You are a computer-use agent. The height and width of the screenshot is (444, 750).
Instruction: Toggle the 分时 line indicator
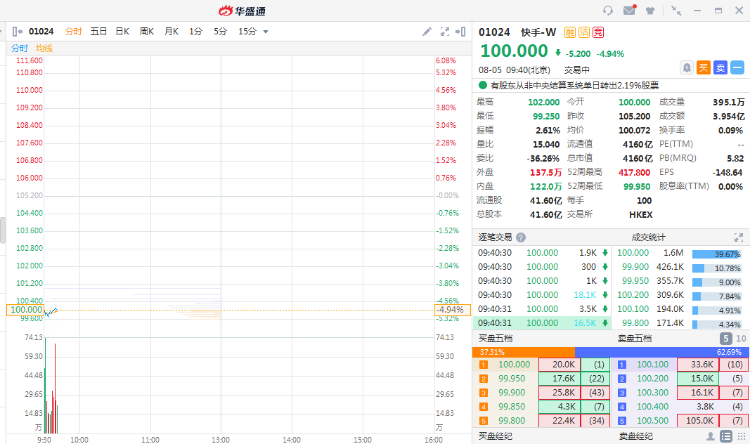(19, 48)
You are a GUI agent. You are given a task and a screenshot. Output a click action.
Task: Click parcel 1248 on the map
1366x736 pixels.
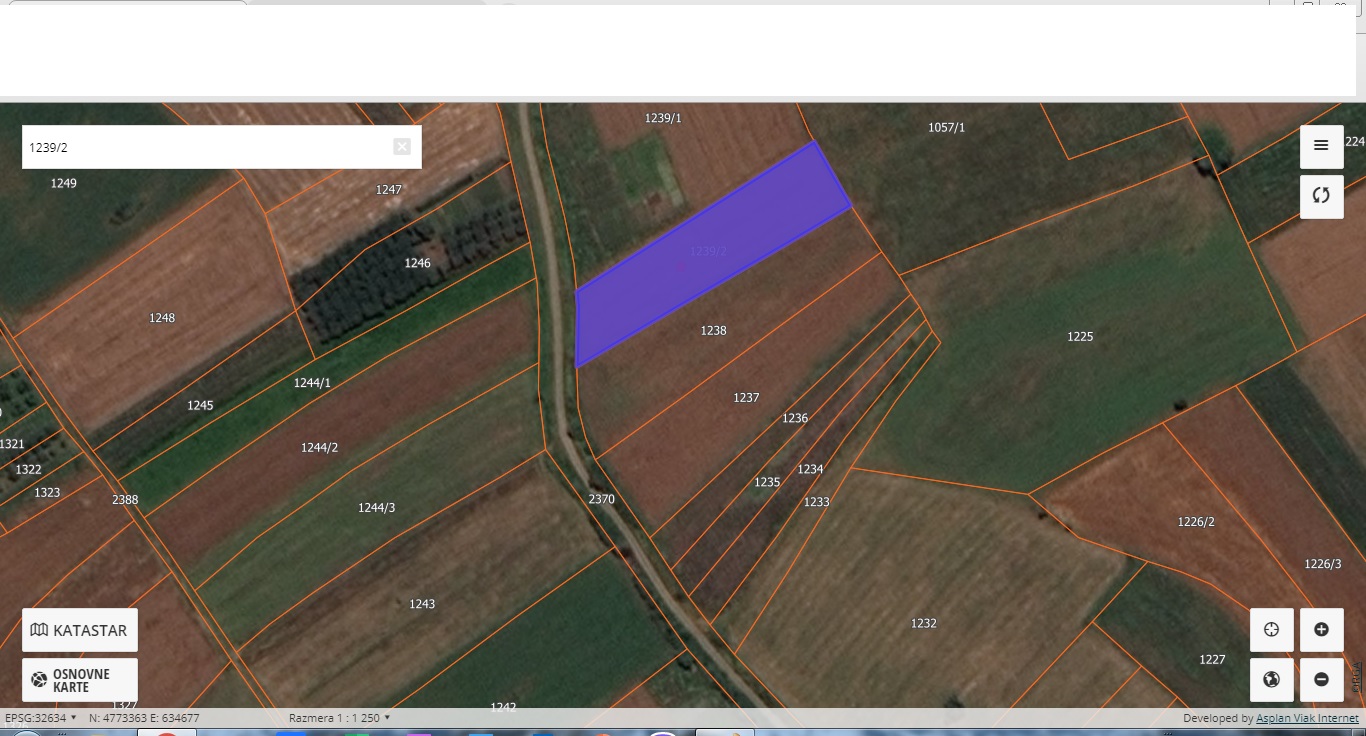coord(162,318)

============================================================

(What is required)
Copy out the entries exactly. No pictures.

(Written answer)
You are a computer-use agent. The height and width of the screenshot is (444, 750).
Instruction: Toggle the 分时 line indicator
(19, 48)
You are a GUI agent. You are given a task and a screenshot. Output a click action.
Task: Click parcel 1248 on the map
1366x736 pixels.
coord(162,318)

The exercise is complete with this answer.